Polonsky showed his cinematographer, George Barnes, some of Edward Hopper’s Third Avenue paintings to give him an idea of how he wanted the film to look. Force of Evil uses a lot of single-source lighting and sharp focus, and it’s full of simple but beautiful compositions.

All of the actors in the film give good performances, including Beatrice Pearson as a girl who works for Leo, and whom he considers a daughter, and Marie Windsor in full femme fatale mode as Tucker’s wife Edna.

Thomas Gomez’s scenes with Garfield are especially powerful. Their dialogue wouldn’t be out of place in a stage play, since Polonsky isn’t afraid to elevate their language to poetic, mythic heights.

There’s not a lot of violence in Force of Evil, but what there is makes a tremendous impact. One sequence toward the end of the film is as good as anything Francis Ford Coppola or Martin Scorsese did in any of their gangster films. (Incidentally, Scorsese is a great admirer of Force of Evil. His video introduction to the film is the sole special feature on the gorgeous-looking Blu-ray from Olive Films.)

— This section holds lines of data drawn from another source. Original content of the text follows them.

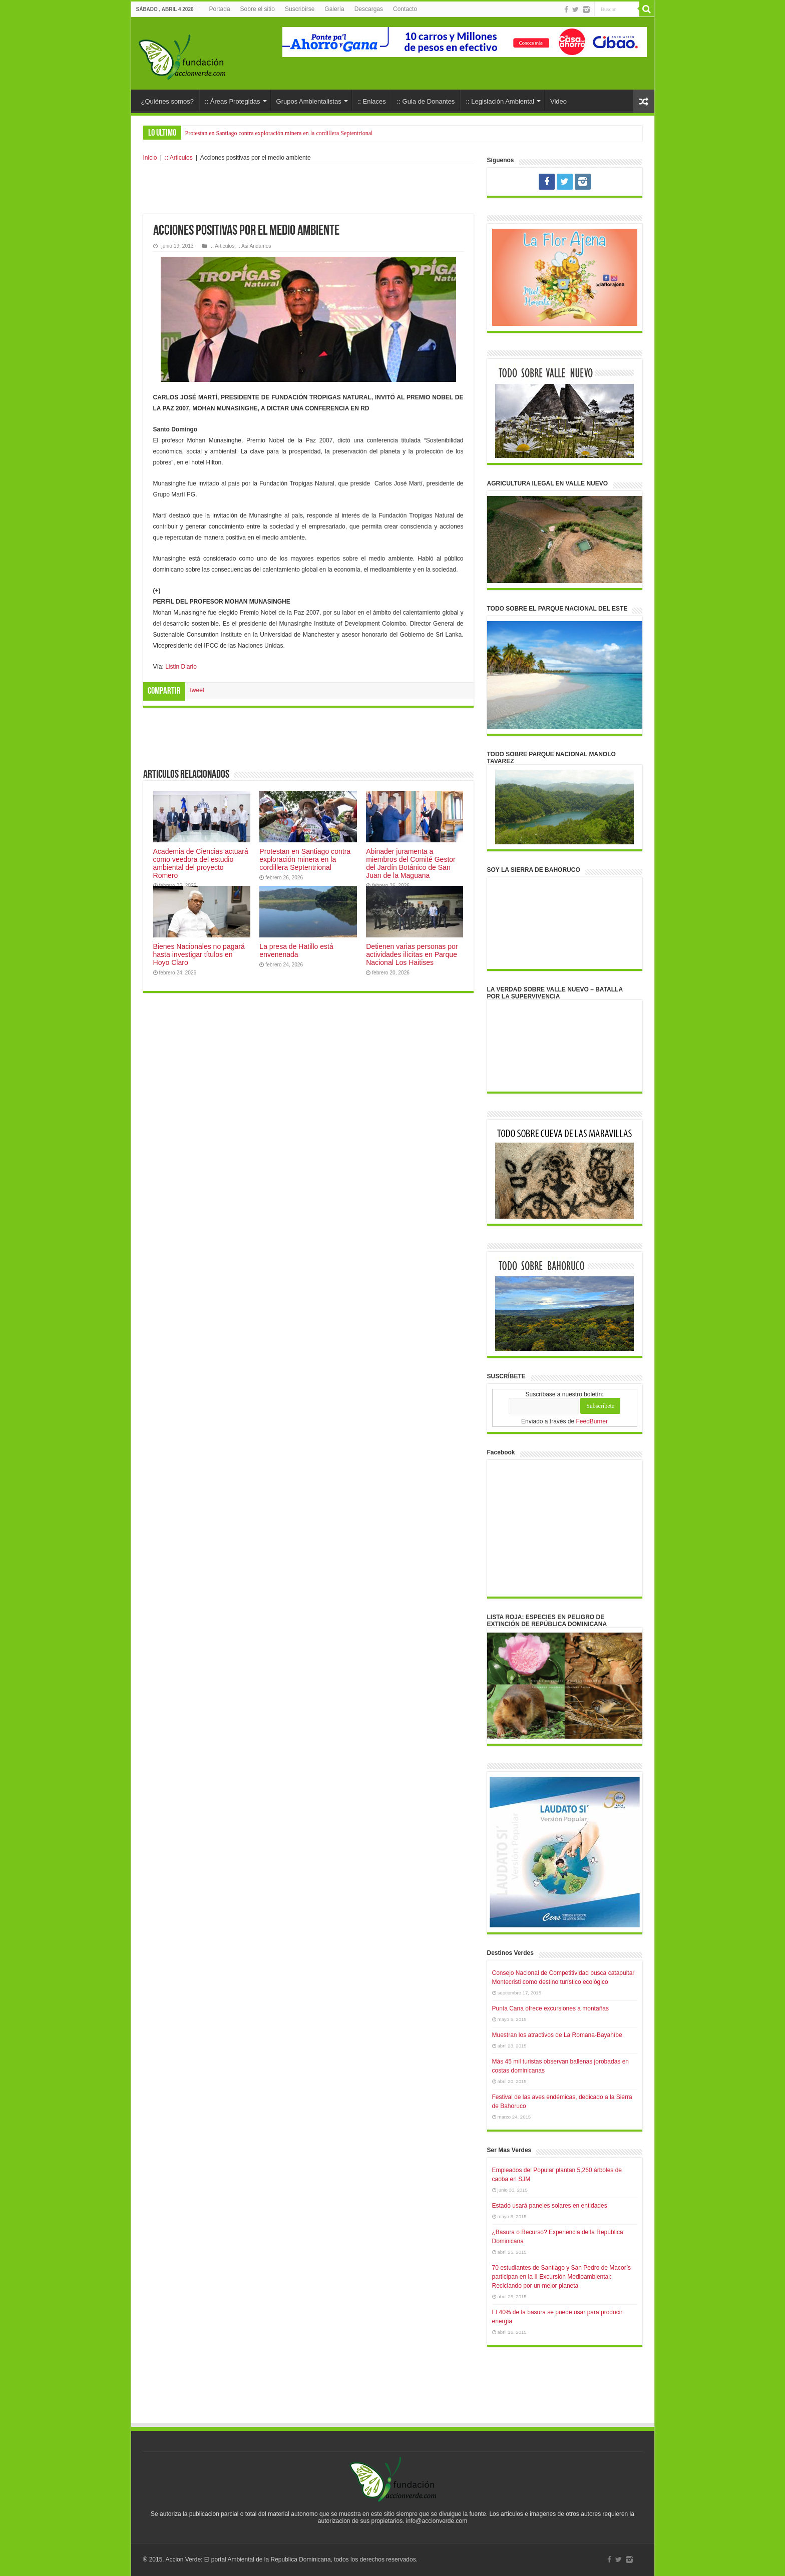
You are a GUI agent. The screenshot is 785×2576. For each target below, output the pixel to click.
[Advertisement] (308, 189)
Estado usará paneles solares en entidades (549, 2205)
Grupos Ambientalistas (308, 101)
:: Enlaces (371, 101)
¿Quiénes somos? (167, 101)
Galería (334, 9)
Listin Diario (181, 666)
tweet (197, 690)
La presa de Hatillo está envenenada (296, 950)
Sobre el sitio (257, 9)
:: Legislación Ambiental (500, 101)
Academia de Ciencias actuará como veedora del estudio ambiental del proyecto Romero (200, 863)
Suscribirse (299, 9)
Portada (219, 9)
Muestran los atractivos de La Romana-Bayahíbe (557, 2034)
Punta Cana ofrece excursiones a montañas (550, 2008)
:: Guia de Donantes (426, 101)
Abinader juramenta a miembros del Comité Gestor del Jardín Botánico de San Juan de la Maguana (411, 863)
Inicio (150, 157)
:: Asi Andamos (254, 246)
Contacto (405, 9)
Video (558, 101)
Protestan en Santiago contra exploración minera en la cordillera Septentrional (279, 133)
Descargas (368, 9)
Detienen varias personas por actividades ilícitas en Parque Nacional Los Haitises (412, 954)
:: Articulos (178, 157)
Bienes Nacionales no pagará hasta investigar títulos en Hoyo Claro (199, 954)
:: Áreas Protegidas (232, 101)
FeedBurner (592, 1421)
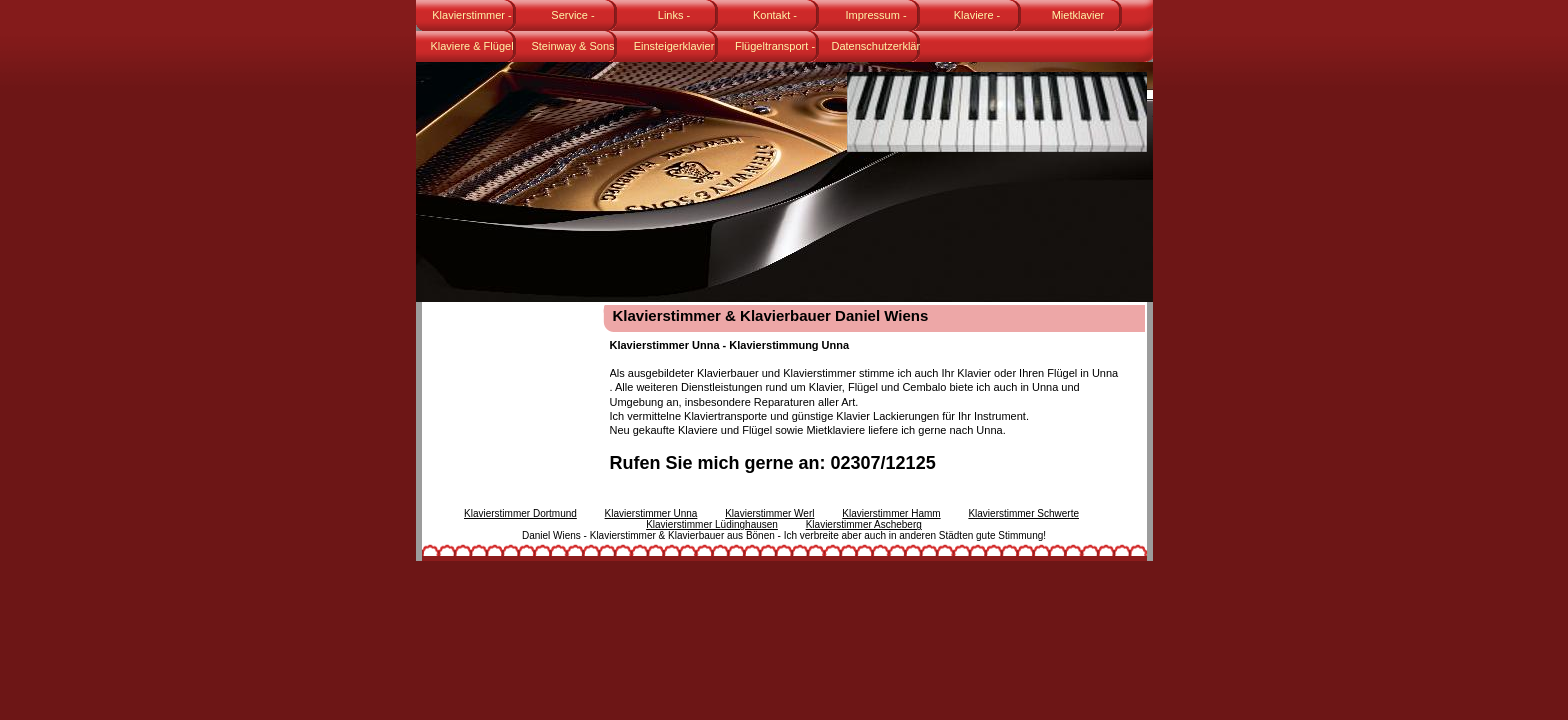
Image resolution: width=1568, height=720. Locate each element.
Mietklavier (1078, 15)
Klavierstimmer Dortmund (520, 513)
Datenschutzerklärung (876, 46)
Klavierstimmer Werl (769, 513)
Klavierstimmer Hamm (891, 513)
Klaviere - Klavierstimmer (971, 20)
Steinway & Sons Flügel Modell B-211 (567, 51)
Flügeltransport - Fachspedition (775, 51)
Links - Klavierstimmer (668, 20)
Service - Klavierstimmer (567, 20)
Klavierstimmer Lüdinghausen (712, 524)
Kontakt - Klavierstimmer (769, 20)
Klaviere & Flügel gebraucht (471, 51)
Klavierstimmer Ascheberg (864, 524)
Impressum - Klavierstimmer (870, 20)
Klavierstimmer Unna (651, 513)
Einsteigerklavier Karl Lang (674, 51)
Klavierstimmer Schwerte (1023, 513)
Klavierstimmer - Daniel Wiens (471, 20)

Body and Soul (Nov. 9, 1947)

Body and Soul
Body and Soul (1947)
Directed by Robert Rossen
Enterprise Productions / United Artists

Charlie Davis’s face is a road map. Every scar tells a story, and every story is the same — a bruising boxing match, a big purse, wealth, success, and another step farther away from the people he loves.

This isn’t a spoiler, because we see exactly how far Charlie Davis (John Garfield) has fallen in the first scene of Robert Rossen’s Body and Soul. He wakes from a nightmare, sweat glistening on his scarred face, mournfully crying out a name … “Ben!”

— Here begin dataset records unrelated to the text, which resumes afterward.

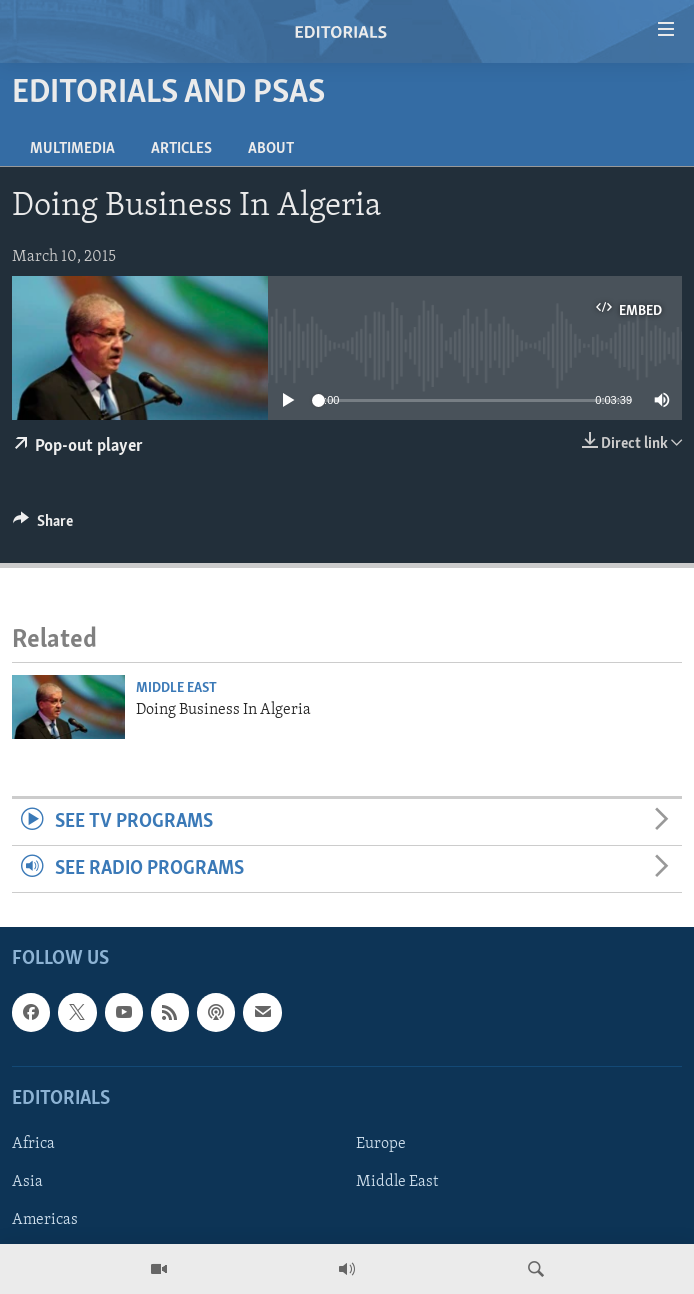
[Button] (43, 526)
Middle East (176, 688)
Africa (33, 1144)
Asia (27, 1182)
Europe (381, 1144)
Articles (181, 149)
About (271, 149)
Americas (45, 1221)
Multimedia (72, 149)
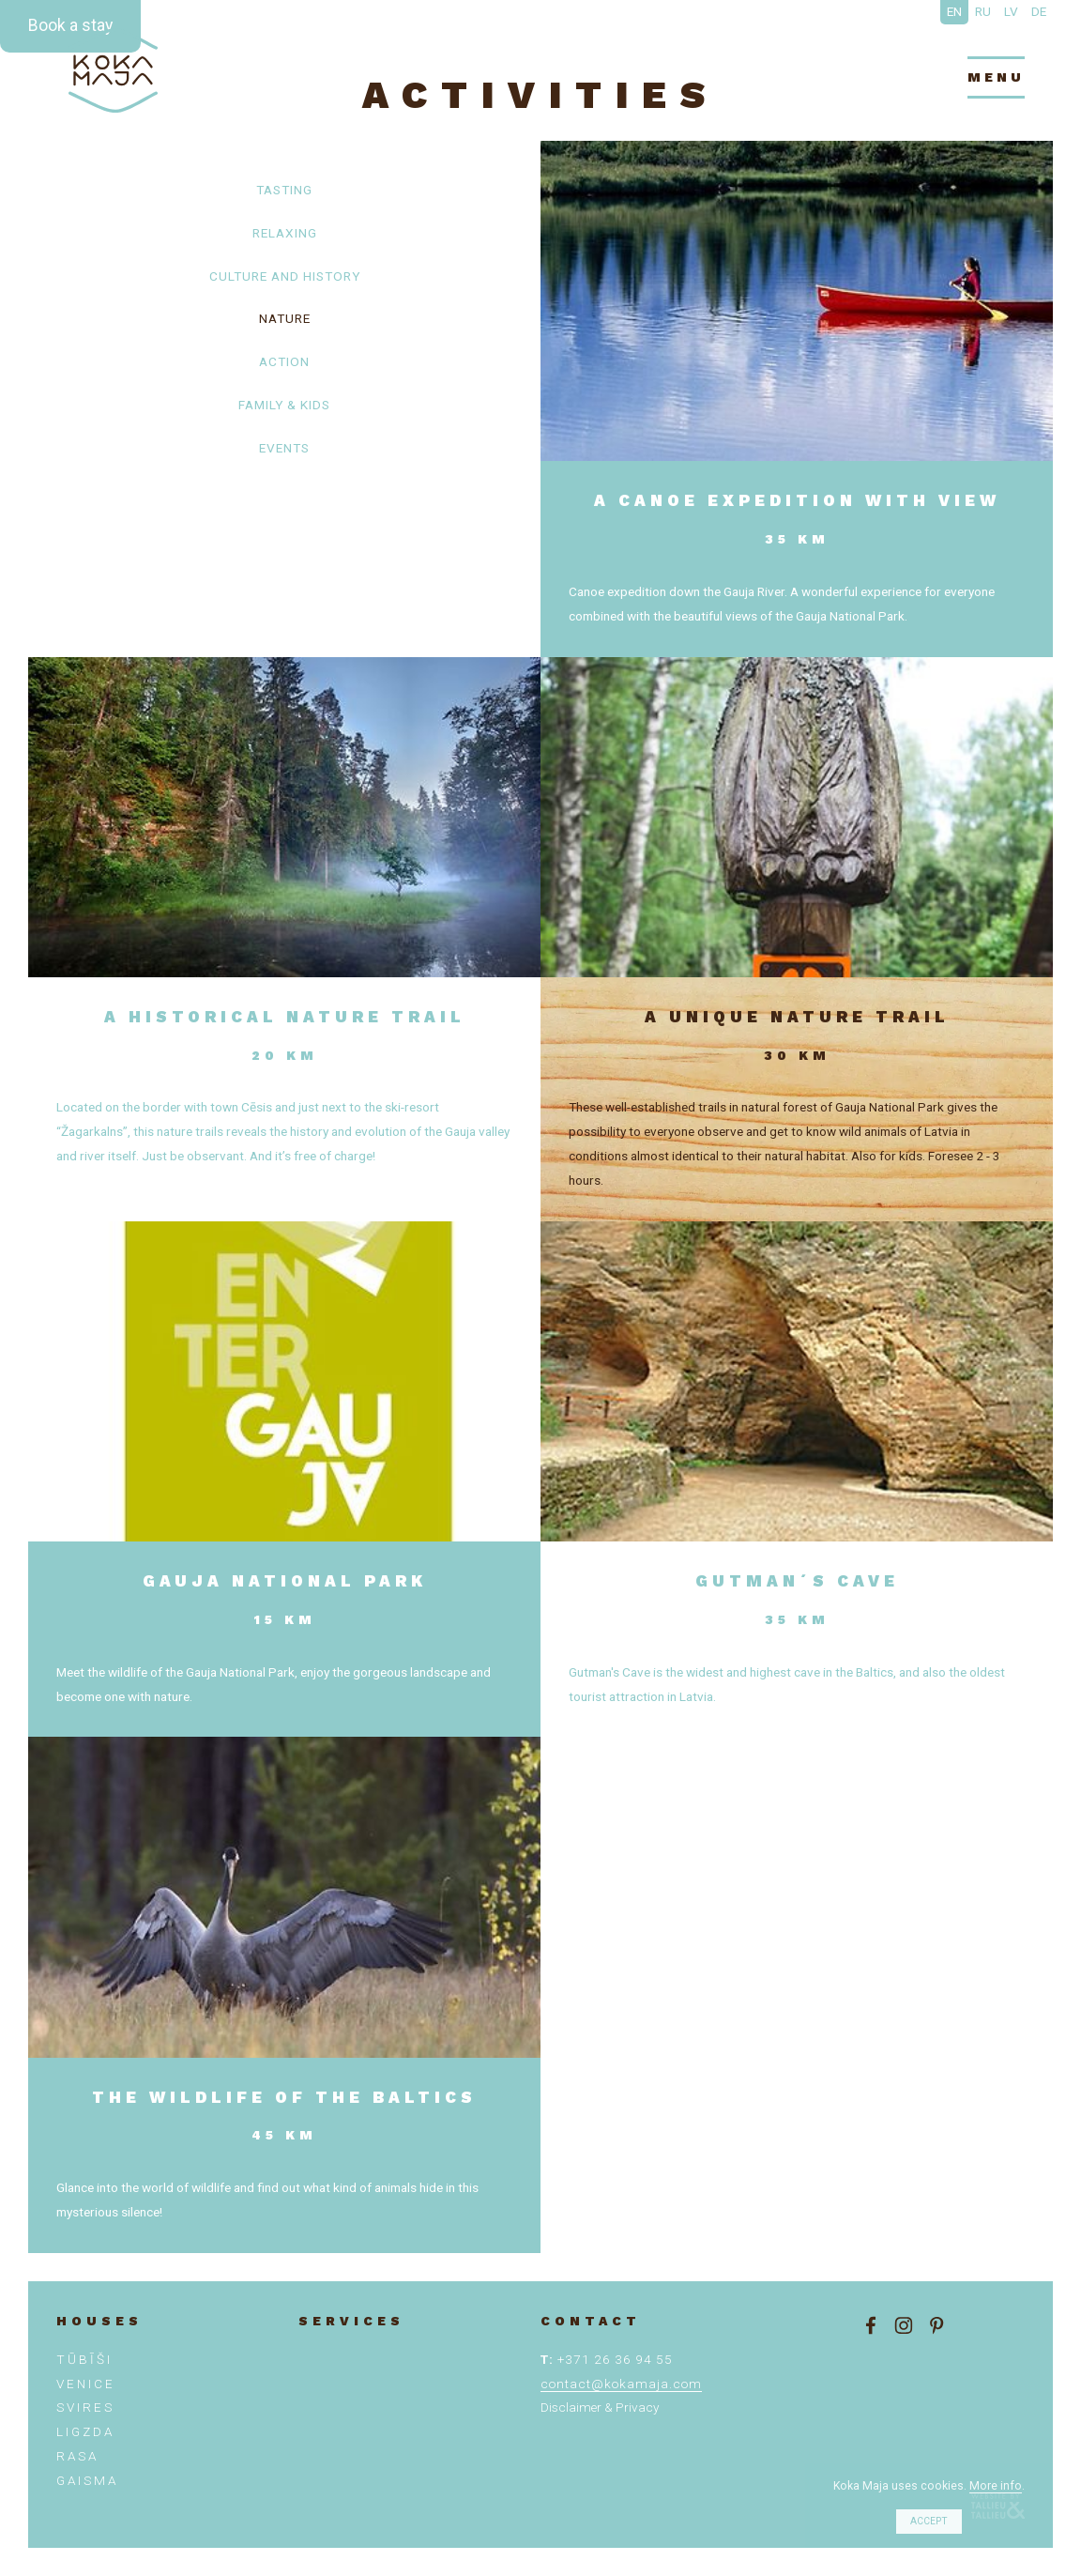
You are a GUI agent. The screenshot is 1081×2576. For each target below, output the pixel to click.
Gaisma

He drives to his childhood home in New York’s Lower East Side and sees his mother (Anne Revere), but neither she nor his old girlfriend, Peg (Lilli Palmer), wants anything to do with him, so he drives to a smoky jazz club to see the beautiful singer Alice (Hazel Brooks). She tells him his manager has been looking for him everywhere. “How does it look, Charlie, the night before the fight, three a.m. and you loaded?” she asks him.

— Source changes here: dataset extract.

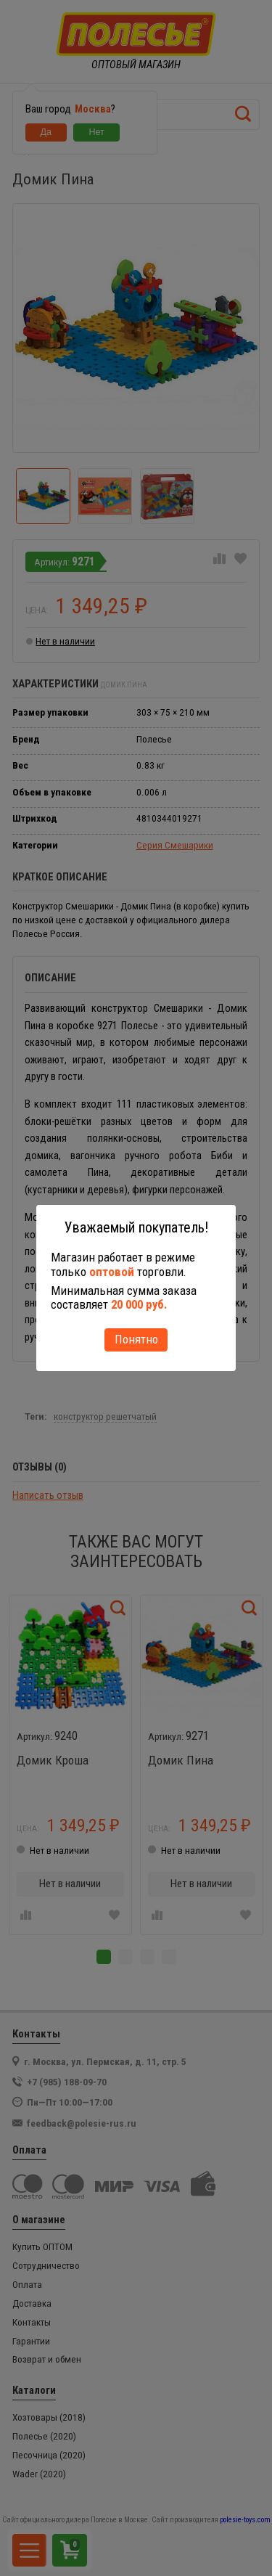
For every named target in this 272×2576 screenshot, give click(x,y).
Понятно (136, 1339)
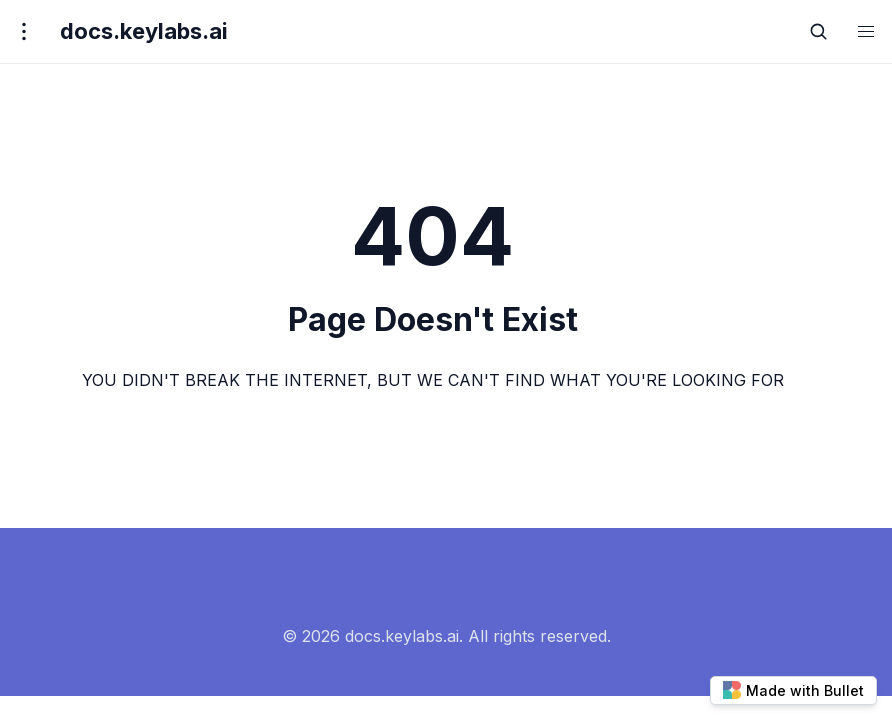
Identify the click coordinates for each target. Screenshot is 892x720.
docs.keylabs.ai (144, 31)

The next morning at the weigh-in, the challenger for the middleweight championship of the world, Jack Marlowe (Artie Dorrell), derides the tired and hungover champ. “All fat,” he sneers. “Nightclub fat … whiskey fat … thirty-five year-old fat.”

Back in his dressing room, Charlie’s gangster manager Roberts (Lloyd Gough) reminds him that he’s being paid $60,000 to throw the fight, and to make it look good.

John Garfield

Most of the rest of the film is told in flashback. We see Charlie’s youth as a tough Jewish kid looking to break into the fight game. His best friend Shorty Polaski (Joseph Pevney) is his manager. Charlie’s father David (Art Smith) is supportive, but his mother wants him to choose a more respectable profession than the sweet science. All of this is strongly reminiscent of Garfield’s previous film, Humoresque (1946), although I have to say that Garfield is more believable as a pugilist than he was as a violinist.

Body and Soul is the first really great boxing film, and it still stands as one of the best. Garfield’s performance as Charlie Davis is pitch-perfect, and James Wong Howe’s black and white cinematography is gorgeous. As good as Raging Bull (1980) is, it still owes an enormous debt to this film. And so does nearly every boxing picture made after 1947.

To be fair, the rise and fall structure of Body and Soul and most of its story elements were clichéd even at the time of the film’s release. But despite a sense of familiarity, Body and Soul still manages to feel fresh. A lot of this has to do with the final fight, which Howe famously shot with a handheld camera while standing on roller skates. It’s a brilliantly shot and edited sequence, and still thrilling to watch.

Garfield and Dorrell

Body and Soul was director Rossen’s second feature. His first, Johnny O’Clock (1947), was good, but overly complicated and occasionally contrived. Body and Soul, on the other hand, is a punch straight to the gut. It’s moving, brilliantly acted, and one of the best films I’ve seen in a long time.

Body and Soul was nominated for three Oscars; John Garfield for best actor, Abraham Polonsky for best original screenplay, and Francis Lyon and Robert Parrish for best film editing, the only category in which it won.